System Log & Metrics retention
By default, all system metrics and system logs are kept on a dedicated server, next to where Flex is installed, for a duration of 30 days on a regular instance.
When subscription to Managed Services or Private SaaS option is engaged, customer can leverage the Dalet Control Tower cloud-hosted monitoring-as-a-service feature to benefit a 90 days retention.
Customer can then either opt for:
- Exclusive Dalet Control Tower (SaaS Monitoring) - 90 days retention, remote, cloud-based.
- Exclusive Flex instance integrated log engine – 30 days retention, local to Flex deployment.
- Both of them
Dalet Control Tower (SaaS Monitoring)
Dalet offers the opportunity to ship customer’s logs and metrics to a centralized Dalet provided SaaS service: “Dalet Control Tower”.
This solution stores the service metrics and the application logs into a cloud-based solution operated by Dalet in a secured environment, only accessed by Dalet support teams and requesting MFA to connect to.
This solution allows the Dalet technical support and operations teams to react quicker and start analysis in the shortest time, hence maximizing the level of reactivity and quality we can offer.
Dalet Control Tower comes in handy for customers willing to let Dalet operates, diagnose and troubleshoot systems, cutting down the needs for local monitoring stacks. Usage of Control Tower can be enabled on top of existing local monitoring stack.
The Flex logs and metrics are shipped through HTTPS to Dalet Control Tower, hosted by Dalet. The Control Tower service will not require any kind of remote access to customer’s platform.
Requirements:
- Egress Internet connectivity from the local Flex instance to Dalet Control Tower public IP address range, using HTTPS (TCP/443)
- Dalet Control Tower IP Range: 178.33.203.227/27
- Dalet Control Tower IP Range: 178.33.203.227/27
- Installation of Promtail (log shipper) on the local Dalet Flex instance hosts which will need to parse the local host Flex and system logs. The Promtail installation is part of the Flex deployment (when enabled) and doesn’t require any manual intervention from customer’s side.

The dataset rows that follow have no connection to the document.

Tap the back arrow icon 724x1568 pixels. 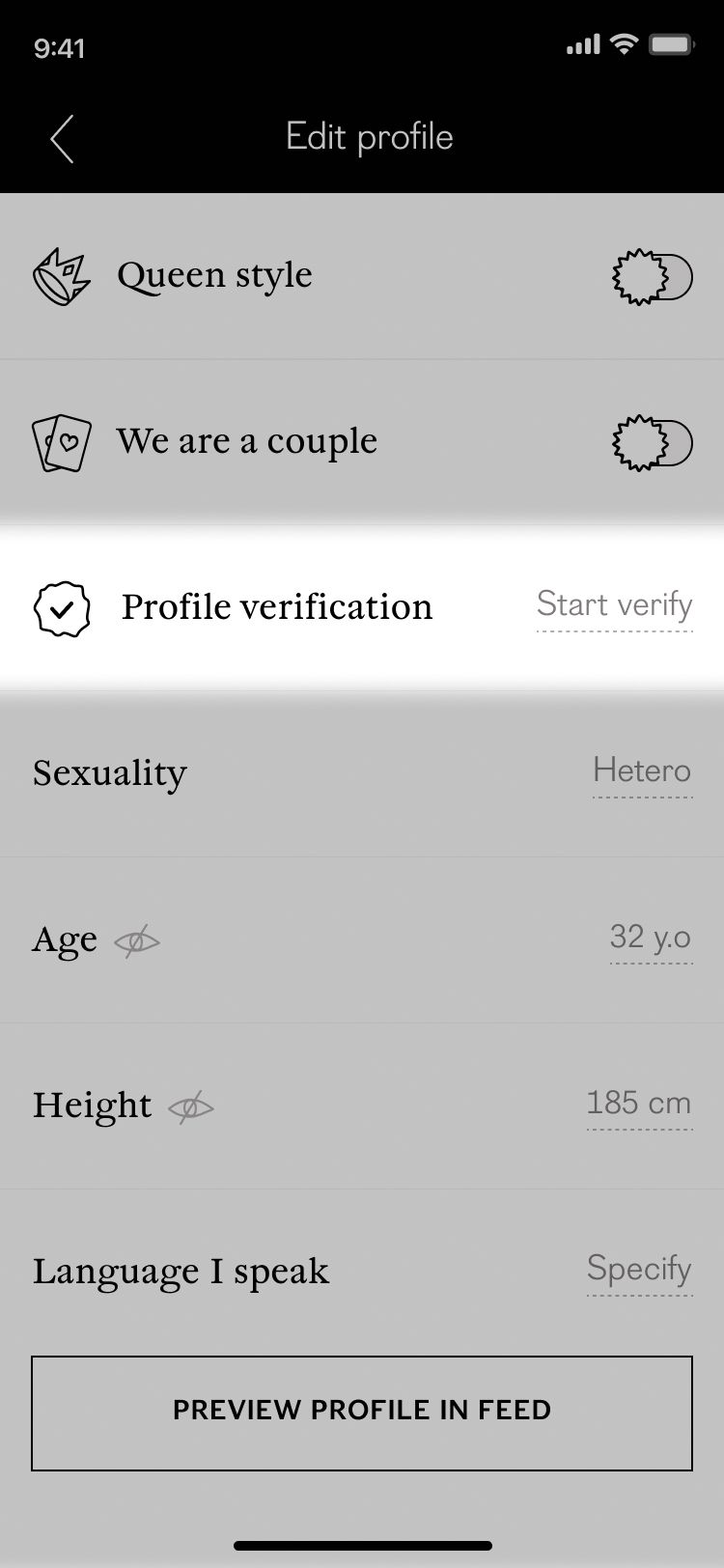pyautogui.click(x=62, y=139)
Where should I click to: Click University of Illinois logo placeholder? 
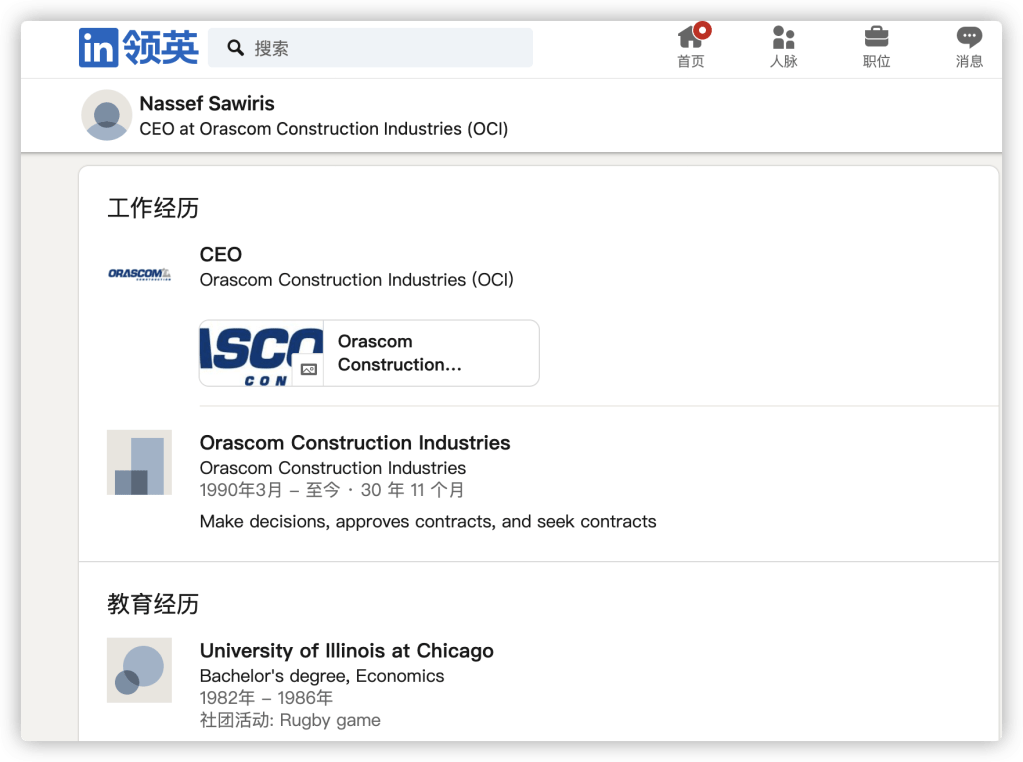coord(139,670)
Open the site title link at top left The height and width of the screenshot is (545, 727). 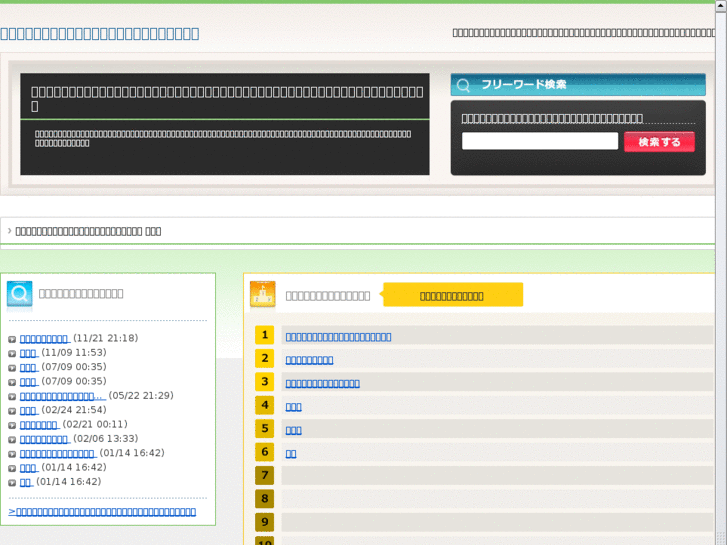pos(100,33)
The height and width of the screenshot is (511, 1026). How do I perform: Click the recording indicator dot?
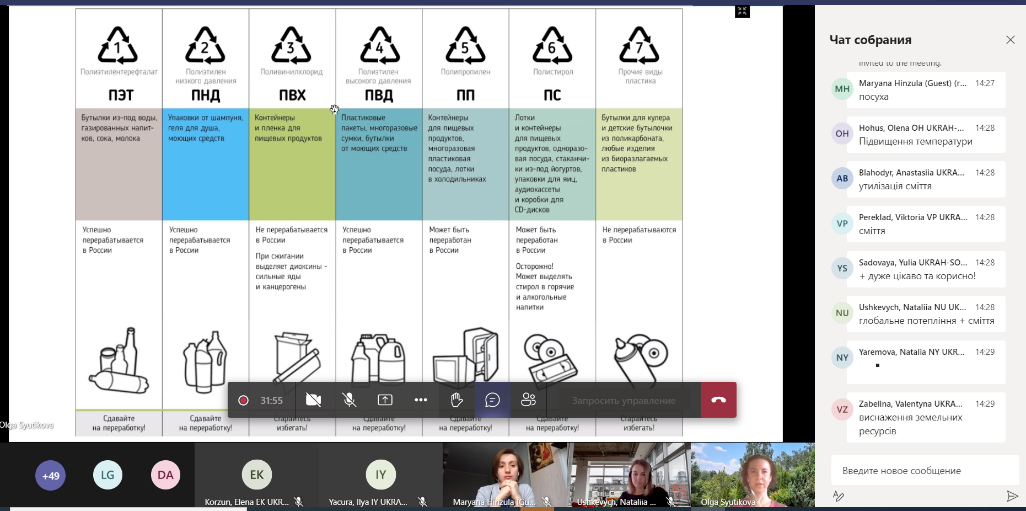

Dalet Control tower has a retention period of logs and metrics of 90 days. The magnitude of information send is around 100 GB per month.
Data Privacy
Dalet Control Tower is meant to store and process information exclusively related to monitoring, troubleshooting and support. The data are streamed/pushed by the system to the Control Tower in a secure way over HTTPS with specific credentials and a platform unique authentication ID.
Data being streamed are:
- Anonymized application logs, containing IDs and troubleshooting information but no user private information
- Infrastructure and application metrics (counters of a given stat or metric).
Backups
Dalet Flex solution integrates backup mechanisms to ensure the service can be restored on a system or upgrade failure. The associated backup files are stored on a separated file system (which can be customer provided for on-premises deployment or a remote Cloud storage).
Scope of Work
The following data are part of the backup process:
- All the databases included in Dalet Flex
The following data are NOT part of the backup process:
- The media files. Whenever a backup of this file is required, it can be handled either:
- By the customer (on premise installation or cloud instances not hosted by Dalet)
- By Dalet teams through a specific offer
- On cloud providers file system are based on S3 technology with duplication of files (usually 3 copies to different buildings or AZs, can be more) which makes the loss of file very unlikely.
- Backup retention capability and resilience.
Backup Retention
By default, databases backups are done every day and kept for seven (7) days. Customer can however require changing this behavior to more retention days.
IMPORTANT: It is up to the customer to ensure that the backup storage used as a recipient is secure, resilient, and scalable enough to hold the associated data. The backups and their integrity are under the customer’s responsibility.